BAR Digitization Project

Scripts and resources for the Bay Area Reporter digitization project at GLBT Historical Society.

Mostly Python scripts written for Python 2.7 in a Windows 10 environment, plus some extra stuff.

processBAR.py

Processes TIFFs of scanned newspaper pages to conform with the CDNC's specs on digitized newspapers

This is an attempt at some automated image processing that can be run on a folder of TIFFs, ideally at night or on the weekend, while no one is using the local machine for scanning.

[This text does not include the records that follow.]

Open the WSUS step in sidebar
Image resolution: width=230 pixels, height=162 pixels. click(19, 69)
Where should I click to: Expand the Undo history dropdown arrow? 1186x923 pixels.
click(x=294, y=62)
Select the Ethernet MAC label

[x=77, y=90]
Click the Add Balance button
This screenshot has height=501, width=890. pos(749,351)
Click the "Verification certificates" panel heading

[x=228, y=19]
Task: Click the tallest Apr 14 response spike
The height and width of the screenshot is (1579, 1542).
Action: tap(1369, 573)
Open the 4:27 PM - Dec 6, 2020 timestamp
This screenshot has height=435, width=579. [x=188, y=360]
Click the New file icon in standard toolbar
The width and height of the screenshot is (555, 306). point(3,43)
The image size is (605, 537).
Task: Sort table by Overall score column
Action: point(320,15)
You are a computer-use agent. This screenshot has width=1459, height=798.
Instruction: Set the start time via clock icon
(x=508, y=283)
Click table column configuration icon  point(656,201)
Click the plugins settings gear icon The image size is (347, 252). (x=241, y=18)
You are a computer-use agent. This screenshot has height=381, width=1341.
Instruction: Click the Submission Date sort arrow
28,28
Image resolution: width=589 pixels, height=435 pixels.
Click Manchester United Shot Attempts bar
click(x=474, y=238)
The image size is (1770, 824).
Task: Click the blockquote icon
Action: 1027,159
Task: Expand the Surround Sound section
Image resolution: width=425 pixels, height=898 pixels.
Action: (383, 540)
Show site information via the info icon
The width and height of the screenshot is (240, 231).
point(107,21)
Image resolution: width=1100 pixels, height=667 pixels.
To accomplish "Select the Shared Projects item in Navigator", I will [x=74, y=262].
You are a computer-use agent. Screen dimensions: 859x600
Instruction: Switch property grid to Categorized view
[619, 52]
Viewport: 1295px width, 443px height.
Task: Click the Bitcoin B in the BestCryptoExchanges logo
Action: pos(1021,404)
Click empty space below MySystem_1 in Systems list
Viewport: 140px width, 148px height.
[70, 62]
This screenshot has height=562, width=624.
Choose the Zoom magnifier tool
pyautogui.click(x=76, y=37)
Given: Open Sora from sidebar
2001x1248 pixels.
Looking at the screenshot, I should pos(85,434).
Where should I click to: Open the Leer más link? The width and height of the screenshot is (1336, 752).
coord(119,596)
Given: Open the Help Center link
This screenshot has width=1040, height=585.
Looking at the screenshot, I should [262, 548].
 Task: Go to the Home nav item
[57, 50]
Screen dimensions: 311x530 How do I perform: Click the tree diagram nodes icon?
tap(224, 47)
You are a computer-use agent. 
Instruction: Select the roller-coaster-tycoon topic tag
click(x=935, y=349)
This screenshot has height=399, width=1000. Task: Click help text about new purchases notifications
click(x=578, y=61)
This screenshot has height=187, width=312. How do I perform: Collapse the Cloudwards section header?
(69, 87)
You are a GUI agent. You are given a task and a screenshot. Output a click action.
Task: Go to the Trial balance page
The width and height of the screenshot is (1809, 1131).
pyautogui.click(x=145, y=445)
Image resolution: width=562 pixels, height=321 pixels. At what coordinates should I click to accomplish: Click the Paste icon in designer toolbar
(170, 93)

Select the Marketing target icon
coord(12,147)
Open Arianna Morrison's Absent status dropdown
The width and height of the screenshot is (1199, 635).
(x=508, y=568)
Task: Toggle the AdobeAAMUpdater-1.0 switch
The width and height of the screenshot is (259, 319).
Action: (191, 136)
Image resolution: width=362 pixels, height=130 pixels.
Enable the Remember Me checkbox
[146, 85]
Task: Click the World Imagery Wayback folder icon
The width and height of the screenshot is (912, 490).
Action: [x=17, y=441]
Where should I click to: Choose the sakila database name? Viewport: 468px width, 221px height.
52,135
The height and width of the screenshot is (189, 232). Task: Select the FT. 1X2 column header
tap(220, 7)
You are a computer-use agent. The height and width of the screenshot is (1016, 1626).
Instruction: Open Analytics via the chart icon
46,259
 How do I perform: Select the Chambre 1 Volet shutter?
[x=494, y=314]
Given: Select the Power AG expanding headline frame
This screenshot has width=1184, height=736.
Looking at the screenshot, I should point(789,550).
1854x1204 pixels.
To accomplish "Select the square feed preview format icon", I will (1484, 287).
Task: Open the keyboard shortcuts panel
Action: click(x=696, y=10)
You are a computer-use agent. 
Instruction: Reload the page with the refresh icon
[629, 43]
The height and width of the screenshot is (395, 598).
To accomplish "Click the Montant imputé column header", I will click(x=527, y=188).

It aims to produce from the TIFF masters all derivative files required by the California Digital Newspaper Collection. Since CDNC specifications are similar to those of the National Digital Newspaper Program, this script could be adapted to create files for that program as well.

What it does

For each newspaper issue in the toProcess directory:

grabs metadata from Google Sheet
checks if # of pages in Sheet matches # of TIFFs; if so, adds to the queue
uses Marek Mauder's Deskew to determine an angle of rotation so text is close to 180 degrees
invokes ImageMagick to rotate at this angle
uses coproc's function rotatedRectWithMaxArea, found here, to calculate the maximal area within the rotated image
invokes ImageMagick to crop to this rectangle
invokes Exiftool to add standard metadata to TIFFs
invokes ImageMagick to create JPEG-2000 derivatives
creates an XML metadata "box" and uses Exiftool to add this to the JP2s
invokes Tesseract OCR twice: first to create an HOCR file, then a PDF
invokes Ghostscript to "downsample" the hi-res PDFs
uses PyPDF2's PDFFileMerger to append each PDF to the one before, creating a single PDF for the entire issue
transforms HOCR to ALTO XML using Saxon and a version of filak's HOCR-to-ALTO stylesheet, edited to avoid creating empty content boxes
creates a METS XML document for the issue
moves the issue to the QC queue
updates the Google Sheet to indicate the issue was processed

How we're using it in-house

You could start the script manually by opening a command prompt, navigating to its directory, and typing

python processBAR.py

But we've created a Windows batch file that runs every night via Windows Task Scheduler, so you shouldn't need to kick it off manually unless there's a problem with the scheduler.

reprocessBAR.py

Reprocesses a newspaper issue after user fixes problem pages

This is a version of the processBAR.py script that's used for fixing issues that had problem pages. It does not deskew pages because we assume pages have already been deskewed and/or fixed manually. It regenerates all TIFF tags and only produces derivatives for those TIFFs which do not have them.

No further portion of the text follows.